[ad_1]
Press play to listen to this article
France and Germany want to move on from the past in Africa — but it remains to be seen whether they can.
Both countries this week admitted responsibility for their roles in the killings of hundreds of thousands of people over the course of the 20th century in Rwanda and Namibia, a decision that analysts said reflects an effort in Europe to reset relations with key partners in Africa.
French President Emmanuel Macron told an audience in Rwanda on Thursday that his country “has a duty to look at history in the face and recognize its part in the suffering inflicted on the Rwandan people.”
In the 27 years that have passed since approximately 800,000 ethnic Tutsis were killed in a genocide that took place over the course of just 100 days, France has failed to apologize for its staunch support of the Hutu-led government responsible for the crime. On Thursday there was no formal apology forthcoming from the French president.
Within hours of Macron’s statement, German Foreign Minister Heiko Maas candidly remarked that his country was responsible for the mass killing of tens of thousands of people from Namibia’s Herero and Nama minorities during its colonial occupation of the country in the early part of the last century.

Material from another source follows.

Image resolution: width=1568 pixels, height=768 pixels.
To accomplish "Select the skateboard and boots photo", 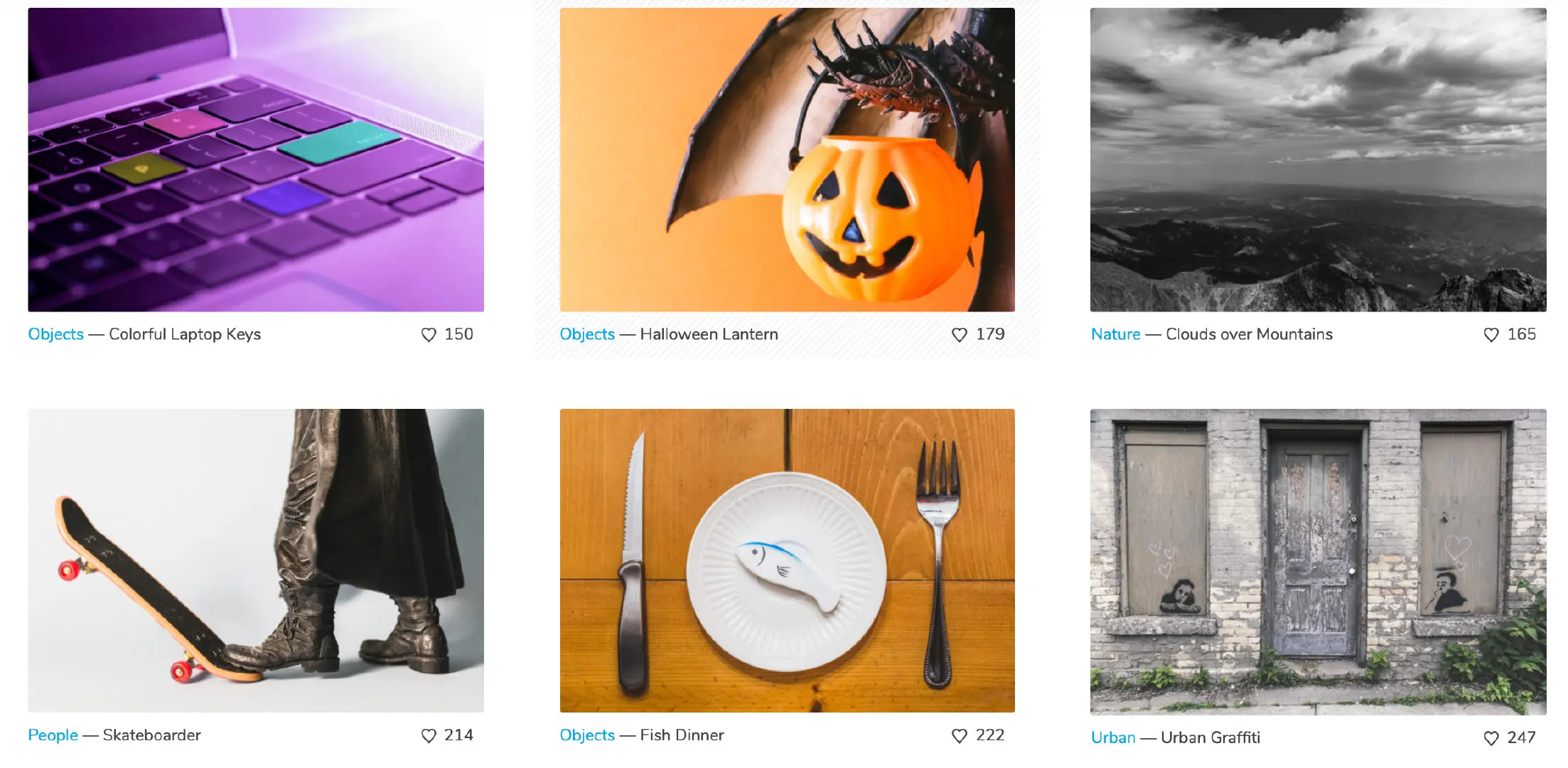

“We only have one word for what the German colonial occupation between 1904 and 1908 perpetrated in Namibia was: genocide,” Maas said in a statement, adding that Germany had agreed to provide €1.1 billion over the next 30 years to fund projects in sectors such as agriculture and health.

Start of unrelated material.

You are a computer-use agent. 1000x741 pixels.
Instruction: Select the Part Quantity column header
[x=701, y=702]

France’s recognition came as Macron appeared alongside President Paul Kagame of Rwanda in Kigali. The Rwandan government has been riled by a reluctance in Paris to recognize that by cultivating economic relationships with leaders across Africa as their countries gained independence, it ignored blatant human rights abuses on the ground. Earlier this year, the Rwandan government even published a 592-page report detailing the role France played in the Rwandan genocide.
In the 1990s, France viewed Rwanda as an opportunity to counter the influence of English-speaking nations such as Uganda, Kenya and Tanzania due to its French-speaking population. At the time, Paris offered unyielding support for the militant Hutu nationalist regime led by Grégoire Kayibanda, which took power in 1962 and oversaw the massacres of Tutsi over the following years.
“Macron’s statement about French culpability in the events around the Rwandan genocide are less about an ‘Africa’ policy overall and more about repairing the damage between France and Rwanda specifically,” said Michael Jennings, a reader in international development at the SOAS University of London, noting how Paris has for a long time been concerned about the shift of influence away from France as Rwanda joined the Commonwealth despite no historic ties to the U.K.
Adding to a sense of urgency in France is competition for influence from other major powers. In recent years, Russia has made a rapid push into countries long dominated by former European colonial powers to sell planes, weapons and secure mining projects. And China’s lending to African nations stands apart: Beijing even built the African Union’s gleaming new headquarters in the Ethiopian capital Addis Ababa.
Still, analysts said the move by Macron was essentially a diplomatic victory for Kagame, whose government has been increasingly criticized for its growing authoritarianism in the wake of the arrest of Paul Rusesabagina, the protagonist in the Oscar-nominated film “Hotel Rwanda” who is now facing charges of terrorism in his country.
Rwanda will hope the French desire to maintain good relations will make it play a supportive role in deflecting criticism of the ruling Rwandan Patriotic Front from donors, Jennings said.
Germany’s own admittance of guilt comes as Berlin seeks to expand its role in sub-Saharan Africa by boosting aid money and contributing more troops to a U.N. peacekeeping mission in Mali.
But there are questions inside Namibia as to whether Germany’s recognition and acts of reparations should go further.
The Ovaherero Traditional Authority (OTA) and the Nama Traditional Leaders Association (NTLA) — groups representing the two minorities that were massacred by German troops — this week rejected Berlin’s compensation settlement. They say it was aimed at propping up the South West Africa People’s Organization, or SWAPO, which has dominated politics since independence in 1990 and is controlled by the Ovambo ethnic group.
Vekuii Rukoro, who heads the OTA, told The Namibian newspaper that the €1.1 billion in compensation was nowhere near sufficient.
“That is not enough for the blood of our ancestors. We will fight to hell and back. We will get in bed with the devil if that will get us what we deserve,” he said.